▶ EXERCISE DESCRIPTION
Nothing should be left out: output all of the entries exactly.

.....

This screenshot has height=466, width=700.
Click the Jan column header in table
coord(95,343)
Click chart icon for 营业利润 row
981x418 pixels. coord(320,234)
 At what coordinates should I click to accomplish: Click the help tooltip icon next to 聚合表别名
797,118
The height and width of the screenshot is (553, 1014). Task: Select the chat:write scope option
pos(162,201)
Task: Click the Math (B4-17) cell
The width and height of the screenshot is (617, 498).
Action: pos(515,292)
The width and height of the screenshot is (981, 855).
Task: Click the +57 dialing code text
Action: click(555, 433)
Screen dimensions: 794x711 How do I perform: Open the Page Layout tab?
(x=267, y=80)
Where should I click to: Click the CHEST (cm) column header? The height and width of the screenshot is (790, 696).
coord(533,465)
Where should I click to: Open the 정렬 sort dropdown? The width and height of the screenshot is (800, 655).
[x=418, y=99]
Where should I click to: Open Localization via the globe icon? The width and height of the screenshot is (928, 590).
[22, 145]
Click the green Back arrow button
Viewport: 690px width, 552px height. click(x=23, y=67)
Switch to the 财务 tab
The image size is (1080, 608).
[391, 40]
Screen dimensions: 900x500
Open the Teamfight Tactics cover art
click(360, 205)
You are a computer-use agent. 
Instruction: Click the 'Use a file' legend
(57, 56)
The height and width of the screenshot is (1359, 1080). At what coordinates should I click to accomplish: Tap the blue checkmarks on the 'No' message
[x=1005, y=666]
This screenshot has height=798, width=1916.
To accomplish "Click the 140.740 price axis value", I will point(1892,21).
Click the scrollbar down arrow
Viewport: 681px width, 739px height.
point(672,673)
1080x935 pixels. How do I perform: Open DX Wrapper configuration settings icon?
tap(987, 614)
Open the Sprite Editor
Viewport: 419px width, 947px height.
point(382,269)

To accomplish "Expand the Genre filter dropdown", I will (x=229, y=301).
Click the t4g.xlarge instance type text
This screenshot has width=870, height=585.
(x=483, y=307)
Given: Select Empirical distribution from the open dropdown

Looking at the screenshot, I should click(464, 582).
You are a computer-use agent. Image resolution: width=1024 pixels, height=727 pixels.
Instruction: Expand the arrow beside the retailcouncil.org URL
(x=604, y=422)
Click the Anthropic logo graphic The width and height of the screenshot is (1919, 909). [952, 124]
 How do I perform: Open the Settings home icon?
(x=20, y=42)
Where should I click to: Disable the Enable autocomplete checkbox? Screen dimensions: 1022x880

.....

▶ YOUR SOLUTION
This screenshot has height=466, width=700.
Click the Jan column header in table
coord(95,343)
Click chart icon for 营业利润 row
981x418 pixels. coord(320,234)
 At what coordinates should I click to accomplish: Click the help tooltip icon next to 聚合表别名
797,118
The height and width of the screenshot is (553, 1014). Task: Select the chat:write scope option
pos(162,201)
Task: Click the Math (B4-17) cell
The width and height of the screenshot is (617, 498).
Action: pos(515,292)
The width and height of the screenshot is (981, 855).
Task: Click the +57 dialing code text
Action: click(555, 433)
Screen dimensions: 794x711 How do I perform: Open the Page Layout tab?
(x=267, y=80)
Where should I click to: Click the CHEST (cm) column header? The height and width of the screenshot is (790, 696).
coord(533,465)
Where should I click to: Open the 정렬 sort dropdown? The width and height of the screenshot is (800, 655).
[x=418, y=99]
Where should I click to: Open Localization via the globe icon? The width and height of the screenshot is (928, 590).
[22, 145]
Click the green Back arrow button
Viewport: 690px width, 552px height. click(x=23, y=67)
Switch to the 财务 tab
The image size is (1080, 608).
[391, 40]
Screen dimensions: 900x500
Open the Teamfight Tactics cover art
click(360, 205)
You are a computer-use agent. 
Instruction: Click the 'Use a file' legend
(57, 56)
The height and width of the screenshot is (1359, 1080). At what coordinates should I click to accomplish: Tap the blue checkmarks on the 'No' message
[x=1005, y=666]
This screenshot has height=798, width=1916.
To accomplish "Click the 140.740 price axis value", I will point(1892,21).
Click the scrollbar down arrow
Viewport: 681px width, 739px height.
point(672,673)
1080x935 pixels. How do I perform: Open DX Wrapper configuration settings icon?
tap(987, 614)
Open the Sprite Editor
Viewport: 419px width, 947px height.
point(382,269)

To accomplish "Expand the Genre filter dropdown", I will (x=229, y=301).
Click the t4g.xlarge instance type text
This screenshot has width=870, height=585.
(x=483, y=307)
Given: Select Empirical distribution from the open dropdown

Looking at the screenshot, I should click(464, 582).
You are a computer-use agent. Image resolution: width=1024 pixels, height=727 pixels.
Instruction: Expand the arrow beside the retailcouncil.org URL
(x=604, y=422)
Click the Anthropic logo graphic The width and height of the screenshot is (1919, 909). [952, 124]
 How do I perform: Open the Settings home icon?
(x=20, y=42)
Where should I click to: Disable the Enable autocomplete checkbox? Screen dimensions: 1022x880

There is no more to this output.